→ Exercise
Give back exactly the line containing "Click the Last 6 Months summary heading" and all that follow it in the data below, with the pictures left out.

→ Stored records

--- START ---

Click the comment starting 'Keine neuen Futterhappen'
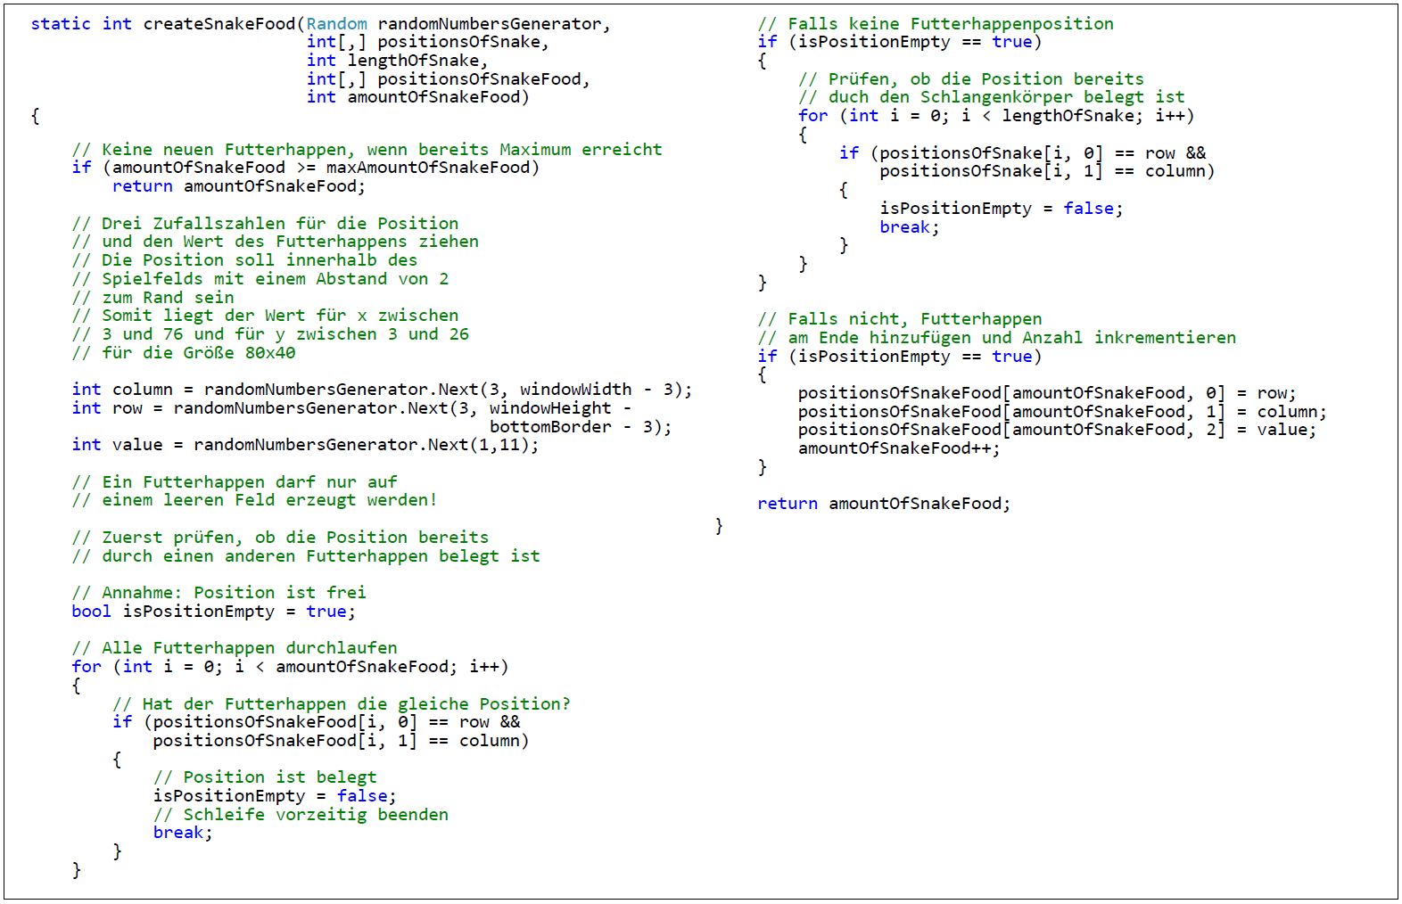[x=367, y=150]
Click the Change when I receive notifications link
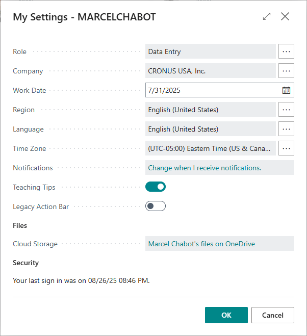The width and height of the screenshot is (307, 336). pos(204,168)
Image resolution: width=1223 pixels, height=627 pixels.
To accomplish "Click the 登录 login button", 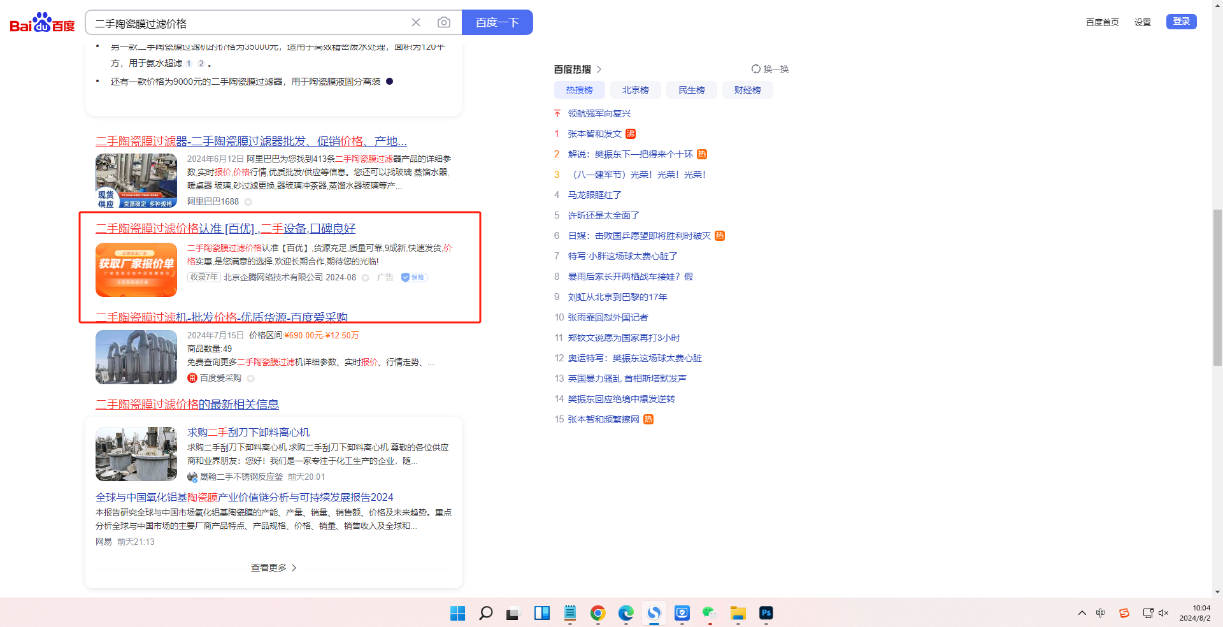I will [x=1181, y=22].
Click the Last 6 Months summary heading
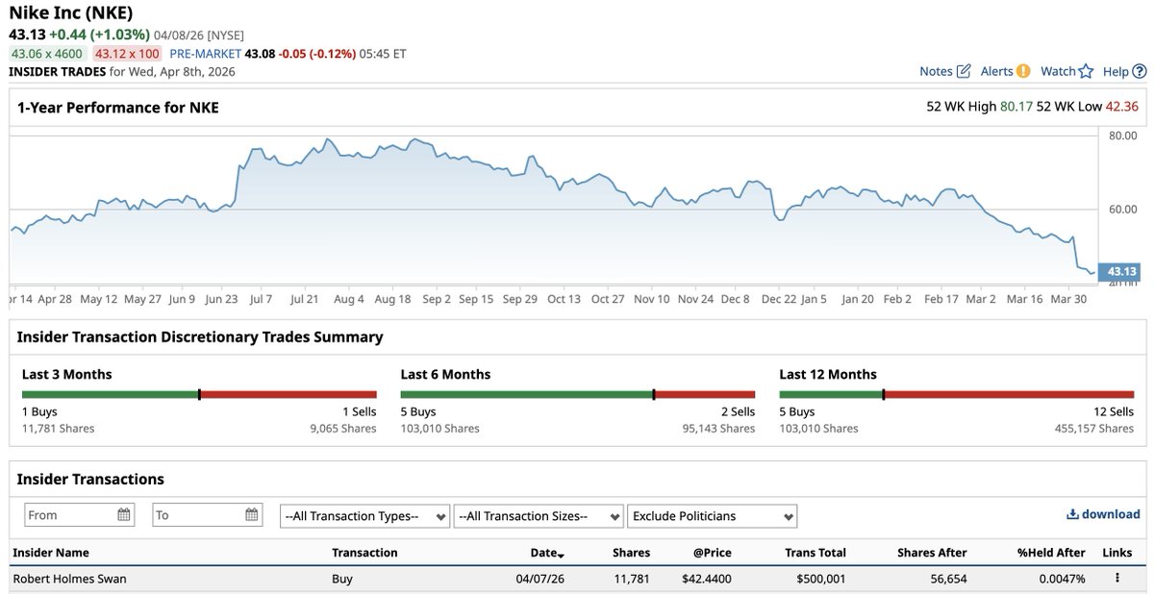The width and height of the screenshot is (1154, 594). 445,373
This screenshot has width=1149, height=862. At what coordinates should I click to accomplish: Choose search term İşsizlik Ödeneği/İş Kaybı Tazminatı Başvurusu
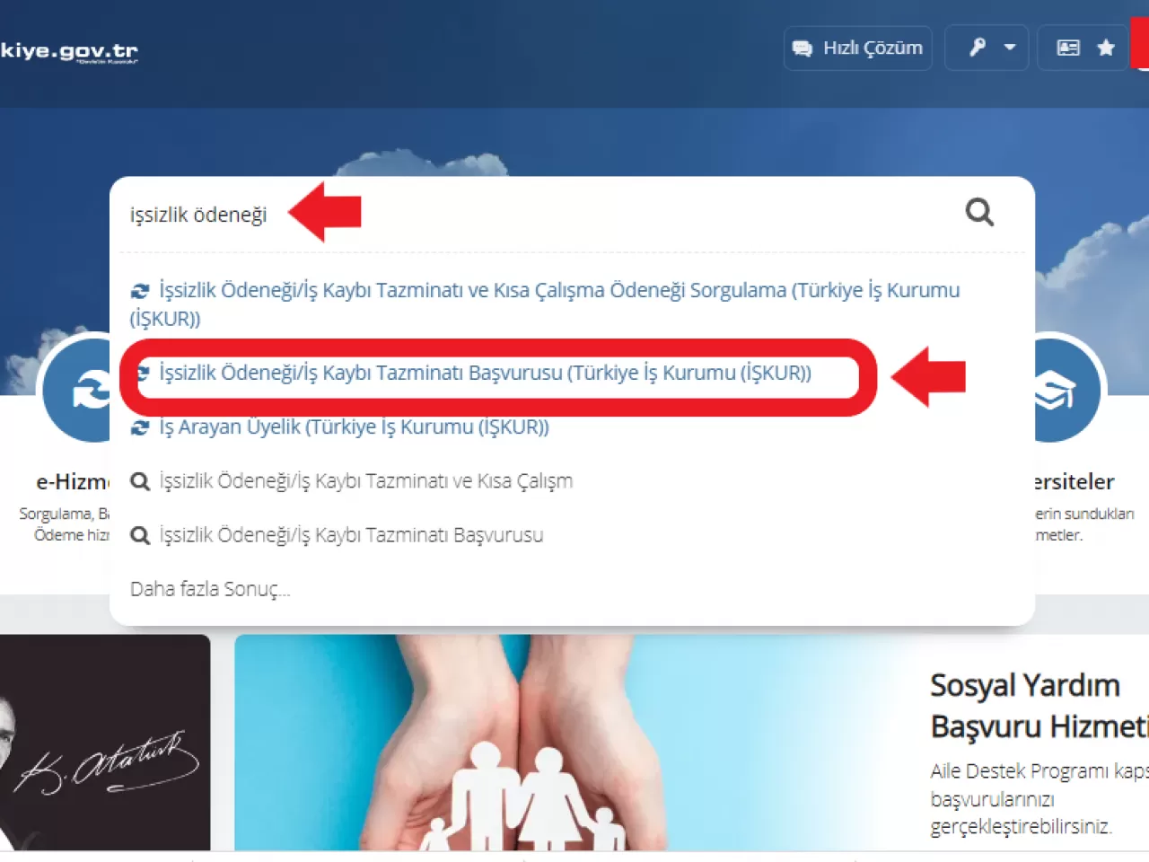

--- END ---

→ Solution for this task
Click the Last 6 Months summary heading
The width and height of the screenshot is (1154, 594). 445,373
This screenshot has width=1149, height=862. At what coordinates should I click to accomplish: Choose search term İşsizlik Ödeneği/İş Kaybı Tazminatı Başvurusu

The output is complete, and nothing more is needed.